GIVEN EXERCISE:
Answer these questions about the excerpt below:
1. What would the "coordinates" of the flight endpoint be?
2. Which call would StartProducing make to actually read data?
3. What does dataset discovery naturally become?

EXCERPT:

■ ■ ■ ■ ■

On Tue, Sep 13, 2022 at 8:39 PM Weston Pace <we...@gmail.com> wrote:

> Yes.  If you need the source node to read in parallel OR if you have
> multiple fragments (especially if those fragments don't have identical
> schemas) then you want a dataset and not just a plain source node.
>
> On Tue, Sep 13, 2022 at 1:55 PM David Li <li...@apache.org> wrote:
> >
> > Yeah, I concur with Weston.
> >
> > > To start with I think a custom factory function will be sufficient
> > > (e.g. look at MakeScanNode in scanner.cc for an example).  So the
> > > options would somehow describe the coordinates of the flight endpoint.
> >
> > These 'coordinates' would be a FlightDescriptor.
> >
> > > However, it might be nice if "open a connection to the flight
> > > endpoint" happened during the call to StartProducing and not during
> > > the factory function call.  This could maybe be a follow-up task.
> >
> > The factory would call GetFlightInfo (or maybe GetSchema, from what it
> sounds like) to get the schema, but this wouldn't actually read any data.
> StartProducing would then actually call DoGet to actually read data.
> >
> > ---
> >
> > The reason why I suggested adapting Flight to Dataset, assuming this
> matches the semantics of your service, is because it encapsulates these
> steps, but reuses all the machinery we already have:
> >
> > - Dataset discovery naturally becomes GetFlightInfo. (Semantically, this
> is like beginning execution of a query, and returns one or more partitions
> where the result set can be read.)

■ ■ ■ ■ ■

RECORDED DATA:
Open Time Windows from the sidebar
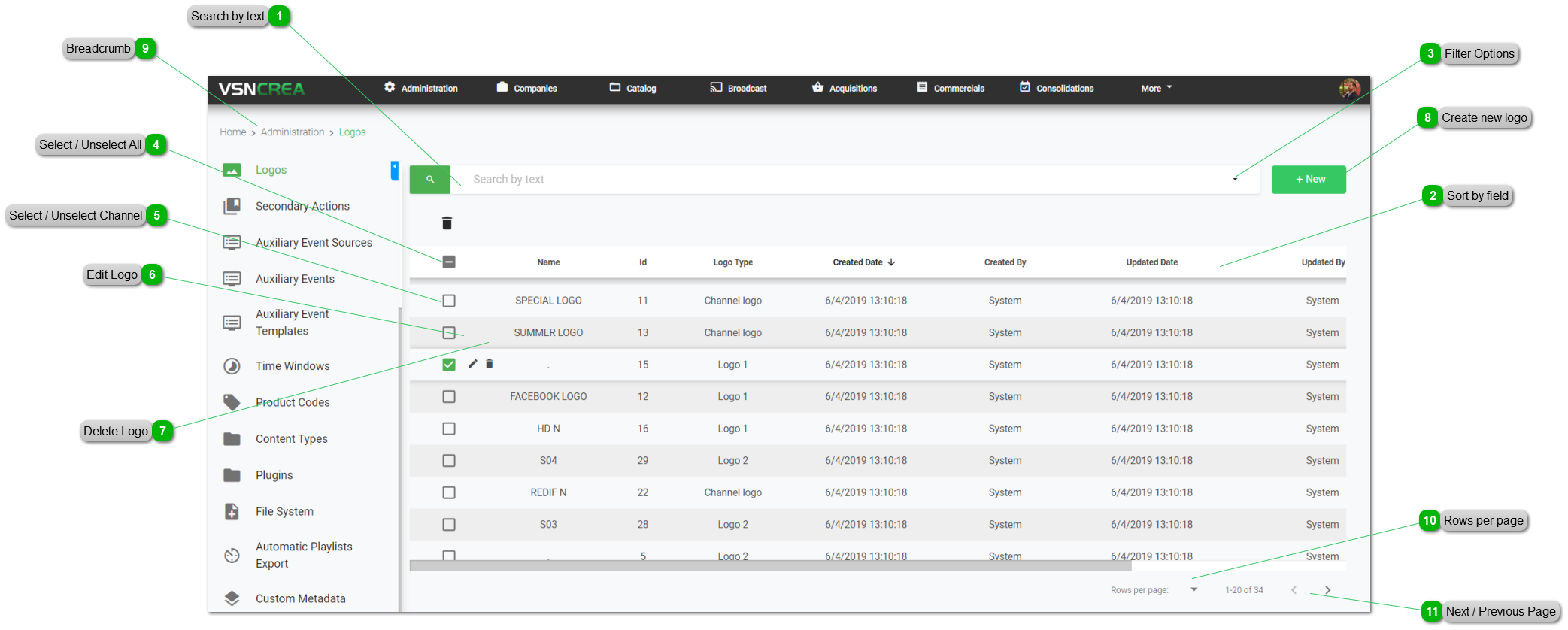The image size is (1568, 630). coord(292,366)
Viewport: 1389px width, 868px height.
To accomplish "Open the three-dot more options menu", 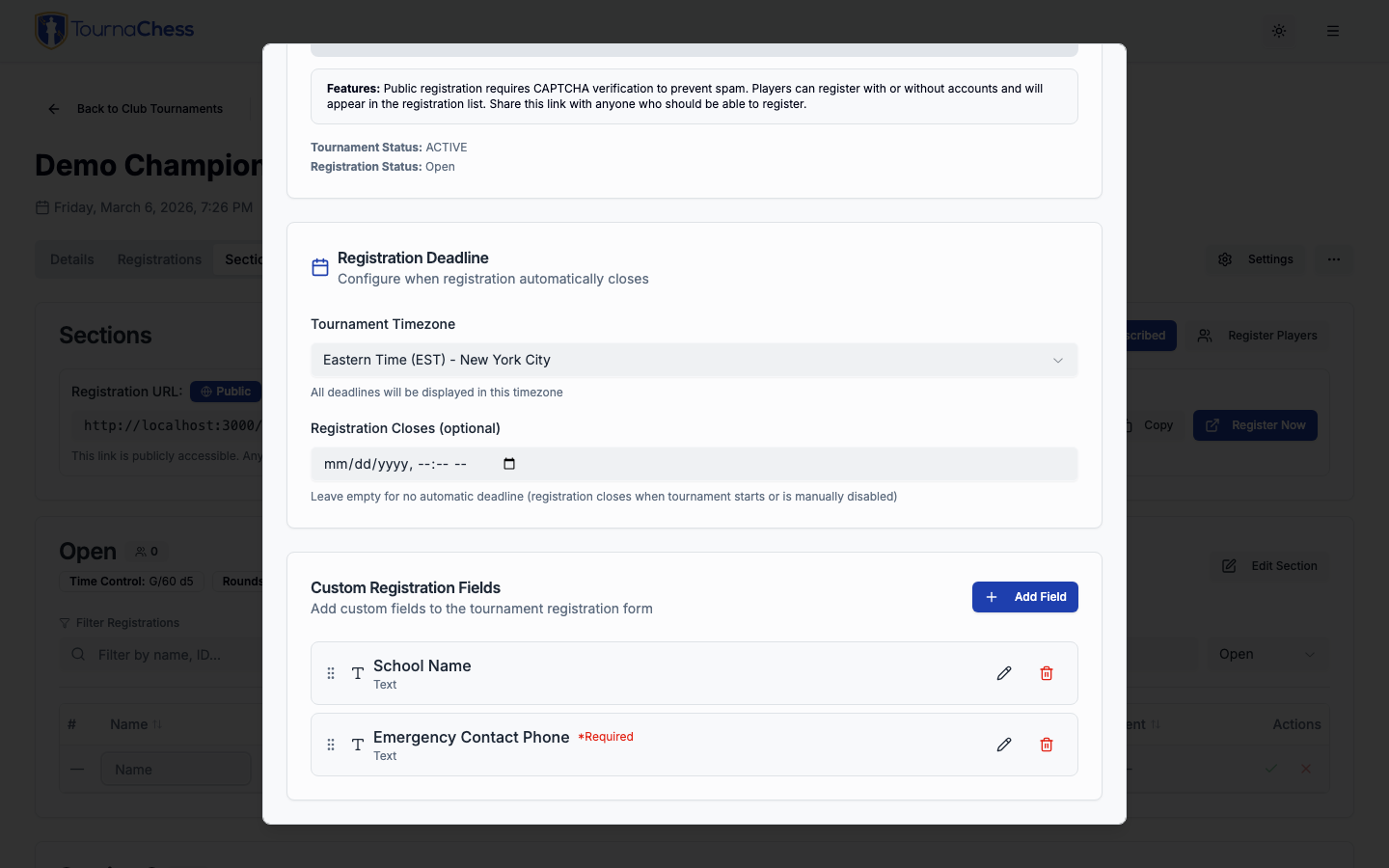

■ ■ ■ ■ ■

OUTPUT BELOW:
1. A FlightDescriptor.
2. DoGet.
3. GetFlightInfo.